§ **EXERCISE PROMPT**: In the records below, render the lines from the one containing "You are a GUI" through the one containing "pyautogui.click(x=1851, y=411)", both included, as a JSON list of strings with one string per line and blank lines omitted.

§ **MATERIAL TO PROCESS**:
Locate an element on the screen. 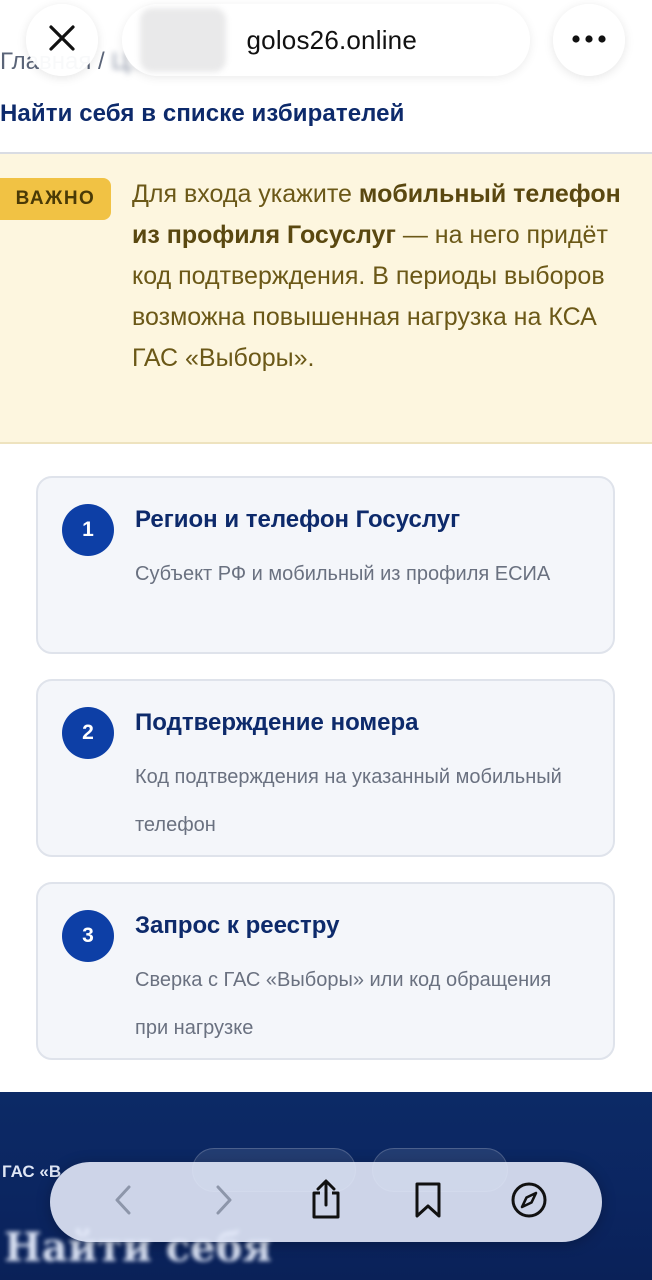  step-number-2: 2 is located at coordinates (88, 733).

---

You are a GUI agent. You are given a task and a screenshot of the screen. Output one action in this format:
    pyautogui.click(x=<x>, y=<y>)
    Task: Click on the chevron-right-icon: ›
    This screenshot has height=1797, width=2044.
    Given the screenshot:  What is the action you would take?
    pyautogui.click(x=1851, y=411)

==

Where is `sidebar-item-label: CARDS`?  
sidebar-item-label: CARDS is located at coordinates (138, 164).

§ **REPLY TO THE EXERCISE**:
[
  "You are a GUI agent. You are given a task and a screenshot of the screen. Output one action in this format:",
  "    pyautogui.click(x=<x>, y=<y>)",
  "    Task: Click on the chevron-right-icon: ›",
  "    This screenshot has height=1797, width=2044.",
  "    Given the screenshot:  What is the action you would take?",
  "    pyautogui.click(x=1851, y=411)"
]